→ TASK INSTRUCTIONS
Retype the listing lines below, from the line containing "Click the chart title Off-Plan Top 10" up to and including the line containing "[x=387, y=31]". Leave the pictures out of your copy.

→ SOURCE RECORDS

— Start —

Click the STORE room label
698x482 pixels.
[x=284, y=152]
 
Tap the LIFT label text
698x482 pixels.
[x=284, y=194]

— End —
— Start —

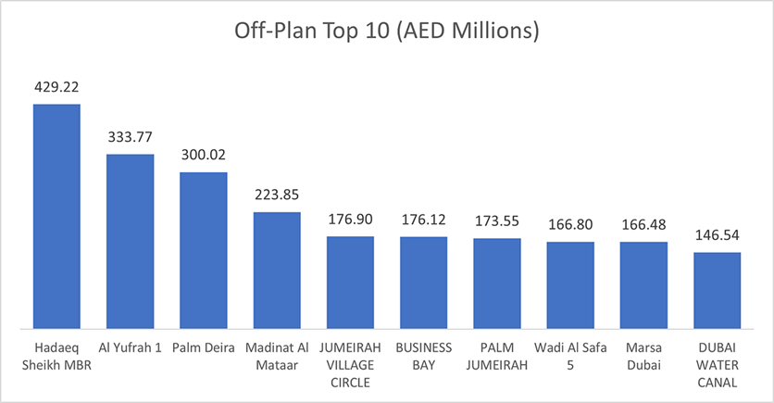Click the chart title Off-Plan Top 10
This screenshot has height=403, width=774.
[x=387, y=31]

— End —
— Start —

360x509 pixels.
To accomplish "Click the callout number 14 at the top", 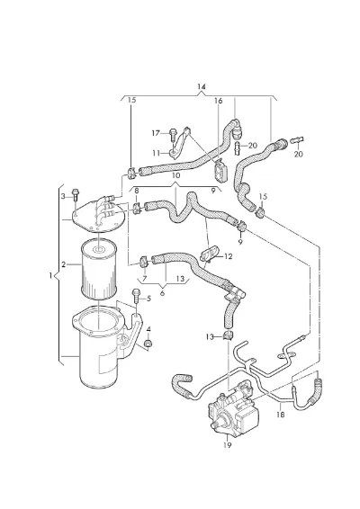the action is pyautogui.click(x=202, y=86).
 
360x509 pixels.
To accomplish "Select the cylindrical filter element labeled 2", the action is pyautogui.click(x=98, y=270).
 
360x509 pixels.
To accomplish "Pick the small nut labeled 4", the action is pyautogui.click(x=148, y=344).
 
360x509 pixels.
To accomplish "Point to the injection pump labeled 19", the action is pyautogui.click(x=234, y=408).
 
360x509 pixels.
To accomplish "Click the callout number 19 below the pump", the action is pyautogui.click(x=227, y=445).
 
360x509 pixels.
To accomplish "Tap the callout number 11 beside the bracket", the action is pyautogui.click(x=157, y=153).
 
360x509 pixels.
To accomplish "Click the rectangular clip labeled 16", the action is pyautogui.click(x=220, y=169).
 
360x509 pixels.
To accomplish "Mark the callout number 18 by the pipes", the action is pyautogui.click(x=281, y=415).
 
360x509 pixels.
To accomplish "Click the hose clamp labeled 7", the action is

— End —

→ OUTPUT OF THE TASK
Click the chart title Off-Plan Top 10
This screenshot has height=403, width=774.
[x=387, y=31]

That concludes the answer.